WORK REQUEST
The answer should consist of all the entries, repeated word for word.

SOURCE MATERIAL
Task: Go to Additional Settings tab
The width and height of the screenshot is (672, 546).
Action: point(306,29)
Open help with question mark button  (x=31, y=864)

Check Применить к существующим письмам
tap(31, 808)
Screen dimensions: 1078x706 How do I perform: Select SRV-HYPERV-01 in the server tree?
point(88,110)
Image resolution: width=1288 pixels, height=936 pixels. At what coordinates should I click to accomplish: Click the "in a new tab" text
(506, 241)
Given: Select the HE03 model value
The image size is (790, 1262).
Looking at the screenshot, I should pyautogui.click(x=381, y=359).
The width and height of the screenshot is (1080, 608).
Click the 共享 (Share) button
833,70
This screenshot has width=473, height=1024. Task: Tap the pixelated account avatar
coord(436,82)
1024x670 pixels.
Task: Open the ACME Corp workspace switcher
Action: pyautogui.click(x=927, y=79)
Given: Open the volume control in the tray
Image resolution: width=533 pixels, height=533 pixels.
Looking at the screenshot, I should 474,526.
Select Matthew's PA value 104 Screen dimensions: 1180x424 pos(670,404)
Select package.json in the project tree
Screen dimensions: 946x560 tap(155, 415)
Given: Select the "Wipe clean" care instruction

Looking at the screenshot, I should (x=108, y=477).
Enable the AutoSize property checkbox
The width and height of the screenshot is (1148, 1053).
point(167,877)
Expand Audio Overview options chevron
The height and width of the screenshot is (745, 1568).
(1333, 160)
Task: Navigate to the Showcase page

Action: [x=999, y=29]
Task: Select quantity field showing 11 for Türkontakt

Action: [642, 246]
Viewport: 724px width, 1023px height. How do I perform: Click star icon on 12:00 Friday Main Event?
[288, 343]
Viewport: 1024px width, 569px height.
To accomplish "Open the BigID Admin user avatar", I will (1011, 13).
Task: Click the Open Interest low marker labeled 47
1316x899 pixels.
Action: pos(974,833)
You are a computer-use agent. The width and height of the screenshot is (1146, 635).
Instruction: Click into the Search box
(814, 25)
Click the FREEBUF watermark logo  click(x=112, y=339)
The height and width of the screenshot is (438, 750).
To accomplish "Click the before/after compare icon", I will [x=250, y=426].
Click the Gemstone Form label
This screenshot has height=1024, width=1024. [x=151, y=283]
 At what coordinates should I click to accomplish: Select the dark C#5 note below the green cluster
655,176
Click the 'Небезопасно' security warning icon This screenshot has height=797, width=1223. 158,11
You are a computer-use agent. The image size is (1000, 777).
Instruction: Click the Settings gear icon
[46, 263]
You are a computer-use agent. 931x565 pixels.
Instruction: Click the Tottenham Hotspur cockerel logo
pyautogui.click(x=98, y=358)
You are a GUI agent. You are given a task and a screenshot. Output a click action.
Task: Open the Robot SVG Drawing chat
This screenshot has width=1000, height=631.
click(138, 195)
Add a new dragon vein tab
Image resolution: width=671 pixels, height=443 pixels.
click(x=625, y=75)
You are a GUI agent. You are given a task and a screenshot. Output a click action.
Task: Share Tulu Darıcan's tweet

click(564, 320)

RESULT FOR THIS TASK
Task: Go to Additional Settings tab
The width and height of the screenshot is (672, 546).
Action: point(306,29)
Open help with question mark button  (x=31, y=864)

Check Применить к существующим письмам
tap(31, 808)
Screen dimensions: 1078x706 How do I perform: Select SRV-HYPERV-01 in the server tree?
point(88,110)
Image resolution: width=1288 pixels, height=936 pixels. At what coordinates should I click to accomplish: Click the "in a new tab" text
(506, 241)
Given: Select the HE03 model value
The image size is (790, 1262).
Looking at the screenshot, I should pyautogui.click(x=381, y=359).
The width and height of the screenshot is (1080, 608).
Click the 共享 (Share) button
833,70
This screenshot has width=473, height=1024. Task: Tap the pixelated account avatar
coord(436,82)
1024x670 pixels.
Task: Open the ACME Corp workspace switcher
Action: pyautogui.click(x=927, y=79)
Given: Open the volume control in the tray
Image resolution: width=533 pixels, height=533 pixels.
Looking at the screenshot, I should 474,526.
Select Matthew's PA value 104 Screen dimensions: 1180x424 pos(670,404)
Select package.json in the project tree
Screen dimensions: 946x560 tap(155, 415)
Given: Select the "Wipe clean" care instruction

Looking at the screenshot, I should (x=108, y=477).
Enable the AutoSize property checkbox
The width and height of the screenshot is (1148, 1053).
point(167,877)
Expand Audio Overview options chevron
The height and width of the screenshot is (745, 1568).
(1333, 160)
Task: Navigate to the Showcase page

Action: [x=999, y=29]
Task: Select quantity field showing 11 for Türkontakt

Action: [642, 246]
Viewport: 724px width, 1023px height. How do I perform: Click star icon on 12:00 Friday Main Event?
[288, 343]
Viewport: 1024px width, 569px height.
To accomplish "Open the BigID Admin user avatar", I will (1011, 13).
Task: Click the Open Interest low marker labeled 47
1316x899 pixels.
Action: pos(974,833)
You are a computer-use agent. The width and height of the screenshot is (1146, 635).
Instruction: Click into the Search box
(814, 25)
Click the FREEBUF watermark logo  click(x=112, y=339)
The height and width of the screenshot is (438, 750).
To accomplish "Click the before/after compare icon", I will [x=250, y=426].
Click the Gemstone Form label
This screenshot has height=1024, width=1024. [x=151, y=283]
 At what coordinates should I click to accomplish: Select the dark C#5 note below the green cluster
655,176
Click the 'Небезопасно' security warning icon This screenshot has height=797, width=1223. 158,11
You are a computer-use agent. The image size is (1000, 777).
Instruction: Click the Settings gear icon
[46, 263]
You are a computer-use agent. 931x565 pixels.
Instruction: Click the Tottenham Hotspur cockerel logo
pyautogui.click(x=98, y=358)
You are a GUI agent. You are given a task and a screenshot. Output a click action.
Task: Open the Robot SVG Drawing chat
This screenshot has width=1000, height=631.
click(138, 195)
Add a new dragon vein tab
Image resolution: width=671 pixels, height=443 pixels.
click(x=625, y=75)
You are a GUI agent. You are given a task and a screenshot. Output a click action.
Task: Share Tulu Darıcan's tweet

click(564, 320)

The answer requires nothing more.